The North Sea oil boom predates Salmond's political career.

He joined the SNP in 1973 when he was about 19 years old so he would have been about 21 years old when you claim you first saw his rhetoric.

He was first elected to Westminster in 1987 when he was about 33 years old.

That would be about right. Most senior politicians are very vocal in their early years. William Hague is probably the most noteable.

I do do not know about your area but in Grampian SNP was very controversial and on the news frequently. This party that Salmond signed up to advocated an SRA to operate in the same way as the IRA, hardly in the interests of the Scottish community.
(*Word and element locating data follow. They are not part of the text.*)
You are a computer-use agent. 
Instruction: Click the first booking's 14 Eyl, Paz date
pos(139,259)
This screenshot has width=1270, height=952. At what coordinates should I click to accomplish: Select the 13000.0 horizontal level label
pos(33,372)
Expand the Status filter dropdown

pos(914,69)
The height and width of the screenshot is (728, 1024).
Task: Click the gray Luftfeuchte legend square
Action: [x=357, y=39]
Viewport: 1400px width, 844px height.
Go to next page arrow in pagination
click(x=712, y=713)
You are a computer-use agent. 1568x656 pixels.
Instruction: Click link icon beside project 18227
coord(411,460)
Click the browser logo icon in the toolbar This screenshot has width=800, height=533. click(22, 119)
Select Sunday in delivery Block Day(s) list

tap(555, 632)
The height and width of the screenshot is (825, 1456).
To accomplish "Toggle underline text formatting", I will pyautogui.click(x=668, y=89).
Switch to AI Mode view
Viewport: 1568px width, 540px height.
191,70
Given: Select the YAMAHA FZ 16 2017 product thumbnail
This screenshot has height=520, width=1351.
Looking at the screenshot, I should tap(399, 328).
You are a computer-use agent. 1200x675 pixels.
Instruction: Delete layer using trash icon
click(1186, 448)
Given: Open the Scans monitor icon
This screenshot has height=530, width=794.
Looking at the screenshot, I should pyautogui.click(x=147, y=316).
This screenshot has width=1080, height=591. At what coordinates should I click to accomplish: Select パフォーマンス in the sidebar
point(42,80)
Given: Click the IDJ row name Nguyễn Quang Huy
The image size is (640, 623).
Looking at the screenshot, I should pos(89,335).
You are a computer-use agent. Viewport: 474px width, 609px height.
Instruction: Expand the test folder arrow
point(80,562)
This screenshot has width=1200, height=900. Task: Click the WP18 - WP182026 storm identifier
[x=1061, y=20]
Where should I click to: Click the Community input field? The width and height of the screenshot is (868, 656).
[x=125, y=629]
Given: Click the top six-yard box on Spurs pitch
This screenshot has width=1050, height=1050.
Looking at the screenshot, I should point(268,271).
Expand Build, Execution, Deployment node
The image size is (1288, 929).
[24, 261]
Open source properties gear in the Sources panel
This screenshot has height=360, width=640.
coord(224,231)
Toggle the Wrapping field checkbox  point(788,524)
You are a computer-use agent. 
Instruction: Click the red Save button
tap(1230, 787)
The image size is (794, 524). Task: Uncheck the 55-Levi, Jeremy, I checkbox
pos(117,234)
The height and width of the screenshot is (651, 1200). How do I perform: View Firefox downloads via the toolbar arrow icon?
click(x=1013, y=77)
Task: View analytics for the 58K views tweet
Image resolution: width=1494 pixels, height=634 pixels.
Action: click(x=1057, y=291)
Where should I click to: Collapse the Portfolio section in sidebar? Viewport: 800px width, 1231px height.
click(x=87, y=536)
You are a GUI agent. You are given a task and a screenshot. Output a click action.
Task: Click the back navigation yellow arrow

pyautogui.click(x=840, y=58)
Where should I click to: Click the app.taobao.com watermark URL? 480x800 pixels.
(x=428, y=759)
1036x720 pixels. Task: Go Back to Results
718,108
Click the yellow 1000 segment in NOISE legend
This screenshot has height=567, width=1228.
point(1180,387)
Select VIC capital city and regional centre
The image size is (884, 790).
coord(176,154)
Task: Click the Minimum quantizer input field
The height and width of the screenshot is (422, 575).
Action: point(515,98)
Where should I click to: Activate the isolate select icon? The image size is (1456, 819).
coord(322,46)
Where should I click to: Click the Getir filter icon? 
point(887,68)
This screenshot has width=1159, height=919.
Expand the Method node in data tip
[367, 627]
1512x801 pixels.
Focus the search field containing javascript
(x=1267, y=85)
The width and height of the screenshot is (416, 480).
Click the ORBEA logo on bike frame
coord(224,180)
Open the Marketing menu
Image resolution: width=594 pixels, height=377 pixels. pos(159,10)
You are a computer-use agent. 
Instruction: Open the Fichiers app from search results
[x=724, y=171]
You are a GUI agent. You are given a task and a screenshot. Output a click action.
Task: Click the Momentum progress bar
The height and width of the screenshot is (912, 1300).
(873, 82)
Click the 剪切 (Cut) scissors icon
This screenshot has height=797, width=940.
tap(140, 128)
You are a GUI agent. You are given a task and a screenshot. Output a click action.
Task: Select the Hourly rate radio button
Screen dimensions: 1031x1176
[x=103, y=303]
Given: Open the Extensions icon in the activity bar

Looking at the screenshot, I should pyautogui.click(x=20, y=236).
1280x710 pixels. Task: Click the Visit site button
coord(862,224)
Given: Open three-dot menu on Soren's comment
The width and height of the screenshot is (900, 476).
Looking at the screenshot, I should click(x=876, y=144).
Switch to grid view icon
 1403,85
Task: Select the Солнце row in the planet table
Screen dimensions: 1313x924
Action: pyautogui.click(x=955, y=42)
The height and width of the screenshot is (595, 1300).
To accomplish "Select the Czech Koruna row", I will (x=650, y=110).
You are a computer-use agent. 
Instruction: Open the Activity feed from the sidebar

Oil did not predate Salmond. My brother went to work at Ardersier in 1975 when he was 19 and stayed on the booke till they closed. My cousin also went at the same time but was made redundant early nineties and went offshore. At 67 he is still a deck supervisor on a Shell NPV. Many thet I went to school with returned to Forres to work at the yard. Later in the nineties most were made redundant and a lot of the money went back to the local community. That part of Scotland certainly prospered from the North Sea Oil.

At this point in time the English Government were not the Number 1 enemy, it was the Americans. The people of Aberdeen resented being taken over and the perception was that the Scots do the work and the Americans take the profit. Off course when they bailed out focus turned on Westminster. I had a friend, from RAF days, that had a good position in the oil industry. I visited him in 1988 in Aberdeen and he said they left like a plague of locusts, leaving a large percentage of the Aberdeen population in negative equity. Unfortunately he has since died of leukemia.

What many fail to remember is in the quest for North Sea Oil the cost in terms of human life. I saw the wreck of Piper Alpha when it was moored near Dundee, not a pretty sight. With ME countries able to get oil from the ground so easily is it worth Scotland pursuing their reserves?

It is all academic now as it would appear that Scotland will remain in the UK.